Information on Time series

The Information Bottleneck principle can also be used to extract minimal sufficient representation of Markov Processes. The torch_mist package contains an implementation of the Time-Lagged Information Bottleneck model, which can be used to isolate time processes at a specified time scale \(\tau\).

In this example we will consider a 2D time process characterized by two non-linearly mixed components: one fast, and one slow. We are interested in creating a 1D representation of the process that captures the slow dynamics only.

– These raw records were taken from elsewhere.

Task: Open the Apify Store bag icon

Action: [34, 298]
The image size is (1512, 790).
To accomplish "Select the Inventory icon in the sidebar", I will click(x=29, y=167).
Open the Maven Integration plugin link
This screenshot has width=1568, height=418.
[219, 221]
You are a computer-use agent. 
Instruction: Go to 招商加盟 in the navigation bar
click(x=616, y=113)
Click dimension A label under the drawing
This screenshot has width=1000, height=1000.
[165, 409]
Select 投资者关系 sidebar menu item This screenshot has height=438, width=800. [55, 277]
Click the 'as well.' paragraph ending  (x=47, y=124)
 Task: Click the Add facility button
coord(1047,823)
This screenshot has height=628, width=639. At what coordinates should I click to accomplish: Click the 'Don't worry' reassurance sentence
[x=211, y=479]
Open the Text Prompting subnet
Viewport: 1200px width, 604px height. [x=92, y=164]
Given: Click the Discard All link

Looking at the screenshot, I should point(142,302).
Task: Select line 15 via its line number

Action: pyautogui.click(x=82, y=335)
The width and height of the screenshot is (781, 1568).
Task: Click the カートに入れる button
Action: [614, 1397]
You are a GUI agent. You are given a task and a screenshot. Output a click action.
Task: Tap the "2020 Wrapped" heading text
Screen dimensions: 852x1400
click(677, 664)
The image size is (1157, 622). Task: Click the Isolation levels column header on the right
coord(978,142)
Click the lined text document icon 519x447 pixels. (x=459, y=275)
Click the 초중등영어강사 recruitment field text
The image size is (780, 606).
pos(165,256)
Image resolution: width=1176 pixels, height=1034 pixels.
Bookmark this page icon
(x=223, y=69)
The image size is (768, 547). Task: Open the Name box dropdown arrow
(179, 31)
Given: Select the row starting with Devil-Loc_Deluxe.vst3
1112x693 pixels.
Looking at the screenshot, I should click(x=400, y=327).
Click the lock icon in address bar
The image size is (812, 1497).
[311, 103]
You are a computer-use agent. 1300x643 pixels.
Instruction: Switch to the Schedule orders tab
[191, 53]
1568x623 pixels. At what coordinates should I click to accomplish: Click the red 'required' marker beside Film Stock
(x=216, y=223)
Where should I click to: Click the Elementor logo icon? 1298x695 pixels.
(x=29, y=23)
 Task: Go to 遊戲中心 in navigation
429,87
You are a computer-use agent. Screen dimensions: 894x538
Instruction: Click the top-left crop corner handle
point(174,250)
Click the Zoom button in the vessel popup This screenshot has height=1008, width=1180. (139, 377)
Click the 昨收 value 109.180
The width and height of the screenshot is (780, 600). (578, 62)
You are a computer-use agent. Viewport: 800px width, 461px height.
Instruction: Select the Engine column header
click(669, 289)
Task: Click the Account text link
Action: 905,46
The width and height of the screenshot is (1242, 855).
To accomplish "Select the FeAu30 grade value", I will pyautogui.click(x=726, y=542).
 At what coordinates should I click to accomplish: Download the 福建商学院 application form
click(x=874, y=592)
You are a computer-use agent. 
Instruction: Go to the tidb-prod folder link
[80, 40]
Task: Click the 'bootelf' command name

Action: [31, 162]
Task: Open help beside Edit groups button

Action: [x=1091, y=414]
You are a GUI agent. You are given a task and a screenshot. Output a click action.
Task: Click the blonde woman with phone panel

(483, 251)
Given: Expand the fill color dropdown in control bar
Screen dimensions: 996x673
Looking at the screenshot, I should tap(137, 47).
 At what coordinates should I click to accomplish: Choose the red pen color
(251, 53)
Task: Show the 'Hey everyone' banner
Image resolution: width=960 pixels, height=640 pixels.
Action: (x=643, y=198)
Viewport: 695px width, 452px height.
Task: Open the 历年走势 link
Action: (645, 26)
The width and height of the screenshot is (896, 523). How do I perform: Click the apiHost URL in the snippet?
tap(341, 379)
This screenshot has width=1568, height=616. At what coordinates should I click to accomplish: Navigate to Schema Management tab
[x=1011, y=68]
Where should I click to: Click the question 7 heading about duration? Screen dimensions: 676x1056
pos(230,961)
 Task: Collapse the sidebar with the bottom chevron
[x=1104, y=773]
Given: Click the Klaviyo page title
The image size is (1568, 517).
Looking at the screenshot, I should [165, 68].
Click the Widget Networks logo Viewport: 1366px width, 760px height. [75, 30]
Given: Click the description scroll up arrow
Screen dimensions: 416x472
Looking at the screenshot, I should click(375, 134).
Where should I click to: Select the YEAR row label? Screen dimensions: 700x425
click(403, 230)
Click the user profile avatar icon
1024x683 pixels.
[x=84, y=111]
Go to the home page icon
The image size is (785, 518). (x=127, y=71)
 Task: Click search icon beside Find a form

The DeepTime package is used to produce the data. Please install is using

! pip install deeptime

[20]:

import seaborn as sns
import matplotlib.pyplot as plt
from deeptime.data import prinz_potential
import numpy as np

# We instantiate a Prinz Potential, which consists of 4 modes
process = prinz_potential()

# Plot the potential from -1 to 1
f, ax = plt.subplots(1,1, figsize=(5,4))

x = np.linspace(-1.0,1.0, 1000)
plt.plot(x, process.potential(x), color='k')

# Energy barriers are plotted with dashed vertical lines.
# For visualization purpose, we associate each region with a different color.
thresholds = np.array([-0.5,0,0.5])
prev_thresh = -1
for i,t in enumerate(thresholds):
    plt.axvline(t, ls='--', color='k')
    plt.fill_between([prev_thresh, t], [0,0], [4,4], alpha=0.3, label=f'Mode {i+1}')
    prev_thresh = t

plt.fill_between([prev_thresh, 1], [0,0], [4,4], alpha=0.3, label=f'Mode 4')
ax.set_title("Prinz Potential")
ax.legend()
ax.set_ylim(0,4)
ax.set_xlim(-1,1)
ax.set_ylabel("Potential $V(x)$")
ax.set_xlabel("$x$")

[20]:

Text(0.5, 0, '$x$')

../../_images/notebooks_examples_temporal_information_1_1.png

[29]:

# Starting point for the temporal trajectories
start = np.zeros([2,1])
# Generate trajectories of 100K time-steps
traj_length = 100000

# We generate two trajectories with Langevin Dynamics on the Prinz potential
# The timesteps for the slow trajectory are separated by 5 steps
slow_traj = prinz_potential(h=1e-4, n_steps=5, damping=1).trajectory(start[0], traj_length, n_jobs=1).astype(np.float32)
# While for the fast trajectory, steps are 160 apart
fast_traj = prinz_potential(h=1e-4, n_steps=160, damping=1).trajectory(start[1], traj_length, n_jobs=1).astype(np.float32)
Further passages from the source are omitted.